AKP hükümetinin talimatıyla çay üretilen 4 ilin valisi; ‘çayın ilk hasat dönemi olan mayıs ayı ile sınırlı olmak kaydıyla çay hasadı yapılacak Rize, Trabzon, Artvin, Giresun illeri dışındaki müstahsillerin, bu illere gelişi için seyahat izni verilmeyecektir.’ şeklinde bir açıklama yaptılar.

Açıklamada;

‘-Çay hasadıyla ilgili tüm faaliyetler, bu iller içerisinde mevcut ve illerin temin edeceği iş gücü ile planlanacak.

-İllere gelemeyecek müstahsiller, çay hasadını illerde irtibatlı oldukları kişiler aracılığıyla yaptıracak.

-Buna imkânı olmayan müstahsiller için sektörün paydaşlarıyla oluşturulacak vefa sosyal destek organizasyon kurullarıyla çay hasadı yapılacak.’ denilmektedir.

Bu kararın çay üretimine de çay üreticisine de büyük zararlar vereceğinden endişe duyuyoruz.

Çayın toplanabilmesi için üreticinin bahçesine gidebilmesi lazım, çayı toplayacak işçileri ayarlaması lazım.

Buna imkân verilmezse bu kadar çay nasıl toplanabilir?

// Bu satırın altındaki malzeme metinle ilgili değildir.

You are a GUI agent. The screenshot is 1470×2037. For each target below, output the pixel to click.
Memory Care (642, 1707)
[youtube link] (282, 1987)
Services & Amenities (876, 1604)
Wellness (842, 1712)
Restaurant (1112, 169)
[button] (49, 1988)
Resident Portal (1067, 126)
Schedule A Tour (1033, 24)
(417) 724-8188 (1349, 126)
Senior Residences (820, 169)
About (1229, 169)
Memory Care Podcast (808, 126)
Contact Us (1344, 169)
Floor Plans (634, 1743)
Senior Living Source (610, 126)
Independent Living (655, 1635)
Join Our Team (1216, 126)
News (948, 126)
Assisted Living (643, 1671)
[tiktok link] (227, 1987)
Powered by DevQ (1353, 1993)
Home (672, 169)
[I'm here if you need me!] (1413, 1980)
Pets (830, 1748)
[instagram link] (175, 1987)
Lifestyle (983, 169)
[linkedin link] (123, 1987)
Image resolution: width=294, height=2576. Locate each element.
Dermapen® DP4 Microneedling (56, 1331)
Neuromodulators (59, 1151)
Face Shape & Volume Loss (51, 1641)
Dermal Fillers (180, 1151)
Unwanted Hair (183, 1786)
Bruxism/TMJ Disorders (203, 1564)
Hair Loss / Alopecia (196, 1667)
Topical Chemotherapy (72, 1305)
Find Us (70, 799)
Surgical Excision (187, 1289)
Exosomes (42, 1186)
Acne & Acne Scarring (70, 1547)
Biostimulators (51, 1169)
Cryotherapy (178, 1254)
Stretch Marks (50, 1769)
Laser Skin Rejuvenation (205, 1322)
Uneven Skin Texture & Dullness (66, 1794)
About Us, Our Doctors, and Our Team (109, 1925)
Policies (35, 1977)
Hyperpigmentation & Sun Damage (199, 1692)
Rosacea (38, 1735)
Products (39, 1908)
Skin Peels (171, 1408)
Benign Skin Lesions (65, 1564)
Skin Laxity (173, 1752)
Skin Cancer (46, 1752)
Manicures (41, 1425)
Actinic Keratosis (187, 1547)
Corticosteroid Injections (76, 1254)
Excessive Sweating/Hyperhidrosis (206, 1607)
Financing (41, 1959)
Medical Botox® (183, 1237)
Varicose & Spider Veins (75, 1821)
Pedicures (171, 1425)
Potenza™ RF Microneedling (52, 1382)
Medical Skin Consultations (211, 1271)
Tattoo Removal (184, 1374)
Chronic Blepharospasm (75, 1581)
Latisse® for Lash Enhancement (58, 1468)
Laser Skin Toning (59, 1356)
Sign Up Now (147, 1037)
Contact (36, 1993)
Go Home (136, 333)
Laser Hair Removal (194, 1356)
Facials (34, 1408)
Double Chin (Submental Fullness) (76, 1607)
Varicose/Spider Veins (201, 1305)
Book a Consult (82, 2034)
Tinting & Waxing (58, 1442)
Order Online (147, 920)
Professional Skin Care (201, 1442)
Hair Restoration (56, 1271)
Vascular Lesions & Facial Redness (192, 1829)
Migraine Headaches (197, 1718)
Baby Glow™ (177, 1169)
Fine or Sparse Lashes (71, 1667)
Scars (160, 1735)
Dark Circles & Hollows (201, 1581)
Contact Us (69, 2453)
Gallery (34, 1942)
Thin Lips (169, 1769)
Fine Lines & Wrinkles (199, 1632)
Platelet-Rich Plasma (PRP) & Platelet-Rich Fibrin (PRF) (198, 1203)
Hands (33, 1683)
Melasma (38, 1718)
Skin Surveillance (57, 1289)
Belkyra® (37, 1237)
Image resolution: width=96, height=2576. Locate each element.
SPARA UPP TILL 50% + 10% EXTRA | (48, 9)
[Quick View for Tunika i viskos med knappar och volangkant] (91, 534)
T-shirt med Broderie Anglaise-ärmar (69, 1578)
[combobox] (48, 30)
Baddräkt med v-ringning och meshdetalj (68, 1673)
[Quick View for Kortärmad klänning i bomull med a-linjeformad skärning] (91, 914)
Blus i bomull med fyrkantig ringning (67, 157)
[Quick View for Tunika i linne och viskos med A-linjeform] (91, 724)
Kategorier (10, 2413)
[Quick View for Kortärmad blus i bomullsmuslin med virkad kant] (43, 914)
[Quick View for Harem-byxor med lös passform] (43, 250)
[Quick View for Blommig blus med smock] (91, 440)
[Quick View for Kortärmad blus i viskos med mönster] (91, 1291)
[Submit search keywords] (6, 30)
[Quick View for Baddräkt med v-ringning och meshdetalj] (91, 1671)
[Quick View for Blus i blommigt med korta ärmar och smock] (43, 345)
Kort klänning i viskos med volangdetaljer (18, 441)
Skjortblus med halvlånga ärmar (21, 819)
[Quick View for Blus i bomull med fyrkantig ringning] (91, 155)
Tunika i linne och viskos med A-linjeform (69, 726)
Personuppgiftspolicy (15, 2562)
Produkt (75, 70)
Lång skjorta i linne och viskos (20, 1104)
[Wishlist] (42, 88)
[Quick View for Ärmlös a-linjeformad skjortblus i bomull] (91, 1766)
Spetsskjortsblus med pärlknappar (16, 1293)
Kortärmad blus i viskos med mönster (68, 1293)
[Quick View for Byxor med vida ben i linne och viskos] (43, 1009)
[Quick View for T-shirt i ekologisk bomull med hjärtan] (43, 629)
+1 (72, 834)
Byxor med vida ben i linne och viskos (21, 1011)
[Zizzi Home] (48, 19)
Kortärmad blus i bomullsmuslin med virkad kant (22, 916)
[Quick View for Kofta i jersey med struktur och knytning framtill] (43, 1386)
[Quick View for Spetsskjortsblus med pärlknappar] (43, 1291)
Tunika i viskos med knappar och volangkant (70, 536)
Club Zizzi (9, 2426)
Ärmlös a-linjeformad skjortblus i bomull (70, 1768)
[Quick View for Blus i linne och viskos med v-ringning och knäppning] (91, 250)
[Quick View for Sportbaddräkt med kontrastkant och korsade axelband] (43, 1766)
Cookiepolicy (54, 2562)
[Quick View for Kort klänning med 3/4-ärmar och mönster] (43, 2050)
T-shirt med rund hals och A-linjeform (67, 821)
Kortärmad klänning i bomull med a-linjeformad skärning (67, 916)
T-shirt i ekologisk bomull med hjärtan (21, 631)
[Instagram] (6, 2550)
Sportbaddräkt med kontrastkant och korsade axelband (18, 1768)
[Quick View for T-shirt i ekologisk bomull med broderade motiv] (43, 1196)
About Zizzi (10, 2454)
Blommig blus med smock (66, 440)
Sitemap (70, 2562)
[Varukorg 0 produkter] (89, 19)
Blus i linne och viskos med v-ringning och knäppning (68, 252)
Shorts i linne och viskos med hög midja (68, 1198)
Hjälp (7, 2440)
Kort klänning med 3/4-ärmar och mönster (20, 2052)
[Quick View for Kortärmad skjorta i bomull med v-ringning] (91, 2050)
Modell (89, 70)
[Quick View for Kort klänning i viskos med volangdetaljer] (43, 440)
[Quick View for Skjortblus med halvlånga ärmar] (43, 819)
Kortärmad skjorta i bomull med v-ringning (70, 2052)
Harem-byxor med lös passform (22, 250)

Koranavirüs salgını sonrası tarım ve üretim hiç olmadığı kadar önemli hale gelmişken, Sayın Cumhurbaşkanı yaptığı açıklamada ‘evinizin önündeki bahçeleri bile ekin, dikin’ derken, diğer illerde ikamet eden çay üreticilerinin çay bahçesine gidememesi, köyüne gidememesi kararı anlaşılır gibi değildir.

Bu insanlar köylerine gidecekler, çayını toplayacaklar, bağını, bahçesini, toprağını işleyip kışın yiyecekleri fasulye, mısır, biber, lahana, domates gibi sebze ve meyvelerini yetiştirecekler. Buna mâni olmaya kimsenin hakkı yoktur.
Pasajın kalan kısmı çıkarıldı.